Foto: Zettel aus dem O2-Shop – Rotweinfleck vom Autor
Ich beschwere mich freundlich aber bestimmt, dass man telefonisch bei O2 tagelang niemanden erreicht. Der Verkäufer antwortet mit den Mantras des fachlich überforderten aber gut geschulten Support-Mitarbeiters. "Ich verstehe, dass Sie aufgebracht sind. Ich kann da leider auch nichts machen." Er sagt wortwörtlich "niemand hört, was wir hier reden." Meinen Hinweis, an seinem Laden stünde groß O2 dran und vermutlich bliebe mir nur die Kündigung meines Vertrags, quittiert er mit einem Schulterzucken. Ich verlasse das Geschäft, ohne mich vergewissert zu haben, dass ich tatsächlich mit dem Guru gesprochen habe.
Foto: Auch der Fire TV Stick steuert Hinweise bei.
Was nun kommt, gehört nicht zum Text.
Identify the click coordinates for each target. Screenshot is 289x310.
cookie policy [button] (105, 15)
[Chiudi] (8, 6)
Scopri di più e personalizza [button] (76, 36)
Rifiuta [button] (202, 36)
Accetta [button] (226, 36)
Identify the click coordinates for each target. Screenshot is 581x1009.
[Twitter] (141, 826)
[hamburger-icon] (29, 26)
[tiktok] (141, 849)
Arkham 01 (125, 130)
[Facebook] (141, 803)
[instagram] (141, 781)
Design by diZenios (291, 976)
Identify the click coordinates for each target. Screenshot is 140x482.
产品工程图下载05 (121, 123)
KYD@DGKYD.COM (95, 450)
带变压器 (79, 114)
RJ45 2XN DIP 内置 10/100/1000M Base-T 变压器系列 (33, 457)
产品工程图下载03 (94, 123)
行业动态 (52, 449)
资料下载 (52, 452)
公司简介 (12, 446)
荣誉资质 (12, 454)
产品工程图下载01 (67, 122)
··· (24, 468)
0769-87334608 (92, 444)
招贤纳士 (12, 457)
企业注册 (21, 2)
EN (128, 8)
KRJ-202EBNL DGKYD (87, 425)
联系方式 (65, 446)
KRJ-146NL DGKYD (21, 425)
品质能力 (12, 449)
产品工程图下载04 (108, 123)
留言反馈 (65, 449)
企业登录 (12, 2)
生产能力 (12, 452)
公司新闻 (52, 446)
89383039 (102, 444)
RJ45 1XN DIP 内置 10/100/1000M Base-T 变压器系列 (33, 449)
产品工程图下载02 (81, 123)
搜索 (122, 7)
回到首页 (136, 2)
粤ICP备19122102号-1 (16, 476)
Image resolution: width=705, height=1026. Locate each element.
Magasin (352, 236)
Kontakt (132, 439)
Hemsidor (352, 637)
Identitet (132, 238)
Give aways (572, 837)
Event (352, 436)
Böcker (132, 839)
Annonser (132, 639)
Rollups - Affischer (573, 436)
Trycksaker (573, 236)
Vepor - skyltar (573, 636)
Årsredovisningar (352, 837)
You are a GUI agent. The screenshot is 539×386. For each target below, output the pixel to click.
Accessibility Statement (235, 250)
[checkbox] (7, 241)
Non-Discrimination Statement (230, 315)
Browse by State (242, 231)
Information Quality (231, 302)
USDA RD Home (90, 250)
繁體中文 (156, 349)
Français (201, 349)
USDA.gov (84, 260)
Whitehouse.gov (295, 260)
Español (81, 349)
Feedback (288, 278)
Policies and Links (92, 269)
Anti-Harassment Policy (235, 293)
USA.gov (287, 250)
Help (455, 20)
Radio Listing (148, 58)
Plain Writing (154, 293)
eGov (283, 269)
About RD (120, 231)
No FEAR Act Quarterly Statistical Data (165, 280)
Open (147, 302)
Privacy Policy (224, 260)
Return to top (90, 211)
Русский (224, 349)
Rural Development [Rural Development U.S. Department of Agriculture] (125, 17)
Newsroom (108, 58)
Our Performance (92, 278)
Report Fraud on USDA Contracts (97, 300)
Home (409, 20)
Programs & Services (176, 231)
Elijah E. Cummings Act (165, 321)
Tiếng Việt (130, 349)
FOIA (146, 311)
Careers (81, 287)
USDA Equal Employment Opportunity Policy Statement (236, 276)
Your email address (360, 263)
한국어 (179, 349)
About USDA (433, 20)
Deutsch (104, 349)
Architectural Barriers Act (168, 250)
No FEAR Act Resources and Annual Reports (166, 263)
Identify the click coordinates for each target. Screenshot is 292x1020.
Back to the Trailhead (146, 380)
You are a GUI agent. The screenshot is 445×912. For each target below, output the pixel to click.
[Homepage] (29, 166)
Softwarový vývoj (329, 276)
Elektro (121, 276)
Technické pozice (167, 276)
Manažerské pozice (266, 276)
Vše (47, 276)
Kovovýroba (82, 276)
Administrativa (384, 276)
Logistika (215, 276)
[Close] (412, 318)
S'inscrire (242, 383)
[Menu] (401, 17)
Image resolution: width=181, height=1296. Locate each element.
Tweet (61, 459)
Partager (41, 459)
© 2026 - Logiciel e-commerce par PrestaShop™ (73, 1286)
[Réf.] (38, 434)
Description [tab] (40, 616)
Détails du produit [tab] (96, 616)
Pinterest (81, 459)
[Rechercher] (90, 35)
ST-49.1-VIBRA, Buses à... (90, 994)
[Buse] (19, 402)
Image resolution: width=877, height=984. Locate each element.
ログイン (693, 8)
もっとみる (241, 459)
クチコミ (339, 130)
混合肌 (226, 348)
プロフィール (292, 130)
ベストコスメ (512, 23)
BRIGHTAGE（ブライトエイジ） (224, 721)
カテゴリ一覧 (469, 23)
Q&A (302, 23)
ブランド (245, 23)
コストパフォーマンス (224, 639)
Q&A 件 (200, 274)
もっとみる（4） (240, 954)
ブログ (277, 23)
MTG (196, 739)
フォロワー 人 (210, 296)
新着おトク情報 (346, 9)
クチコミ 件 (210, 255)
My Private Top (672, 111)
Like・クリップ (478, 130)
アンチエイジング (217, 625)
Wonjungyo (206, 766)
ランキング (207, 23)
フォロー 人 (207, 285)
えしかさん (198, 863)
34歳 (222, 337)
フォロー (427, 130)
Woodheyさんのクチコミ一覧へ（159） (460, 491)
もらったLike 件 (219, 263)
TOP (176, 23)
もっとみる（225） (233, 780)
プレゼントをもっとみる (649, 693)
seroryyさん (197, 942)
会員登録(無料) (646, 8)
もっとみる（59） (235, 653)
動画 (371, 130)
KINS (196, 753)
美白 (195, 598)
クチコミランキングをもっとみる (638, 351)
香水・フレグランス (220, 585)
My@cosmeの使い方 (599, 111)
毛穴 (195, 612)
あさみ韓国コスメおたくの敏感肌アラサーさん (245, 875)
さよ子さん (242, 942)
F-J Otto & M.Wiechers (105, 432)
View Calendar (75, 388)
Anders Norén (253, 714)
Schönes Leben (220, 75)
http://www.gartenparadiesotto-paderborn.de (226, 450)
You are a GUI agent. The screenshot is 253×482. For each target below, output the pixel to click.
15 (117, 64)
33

Zu den Optionen, die ich in der Zwischenzeit erwogen habe, gehört weniger die Kündigung als die Wiederinbetriebnahme der alten FritzBox, die uns vor dem aktuellen O2-Router mit Netz versorgt hat. Das ist vermutlich auch eine Stunde Bastelei, aber ich bin recht zuversichtlich, dass ich von der FritzBox zumindest ein Logfile bekäme. Andererseits nehme ich an, dass das Problem nicht beim Router sondern bei der DSL-Verbindung liegt. Falls diese Vermutung zutrifft, würde uns der Austausch des Routers nicht weiter helfen.